Cover photography by Nicholas Royle Design by johnoakeydesign.wordpress.com |
Hilaire
Nightjar Press, October 2020
Available as: PB, 19pp
Source: Review copy provided by the publisher
ISBN: 9781907341472
I'm grateful to Nightjar Press for a signed copy of The Red Suitcase to consider for review, together with other short stories published alongside it.
The Red Suitcase is a delightfully poised short story, exquisitely observed and so, so sharp. The book itself is also attractively designed the series overall one I'd strongly recommend.
Dougie and his mother make a little extra money by renting out a room in their cottage to summer visitors. They live in, literally, a dead-end town by the sea: bus once a week, railway closed years ago, there is a sense of entrapment in this story, of going nowhere. The relationship between Dougie - a grown man in, I think, middle age - and his mother seems over close, her fussing over his digestion, endlessly offering antacid pills and asking if he is "costive".
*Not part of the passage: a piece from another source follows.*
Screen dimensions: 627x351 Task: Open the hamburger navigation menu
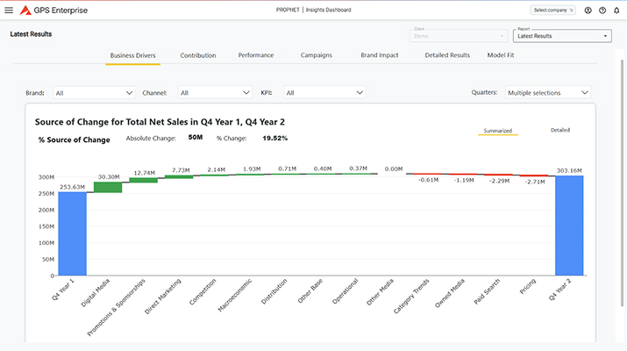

The arrival of B, the woman with that red suitcase, doesn't exactly disturb this relationship - that would be far too much a cliché, and too unlikely - but it does, perhaps, cast a light on it and give Dougie a few days in which things are not as usual. B is a strange visitor at a strange time of year - it is Winter, not Summer - and she seems to draw out a strangeness in Dougie, too. Her having arrived in his life, he studies and considers her. There's an air of mystery to her - why is she here, how did she find the place, what is she doing? - which isn't resolved, but a sense we aren't seeing the whole picture (perhaps because Dougie isn't exactly looking in the right places?)
Perfectly captured by the cover image, in which we don't whether we are observing or being observed from the lonely house at night, this is a book of mood and isolation, the nameless little town appearing almost as a world to itself which is infrequently visited and where nobody (even the "hardy young women" of Summer) ever stays. There are plenty of secrets here, in a story that may be short, but makes an impact.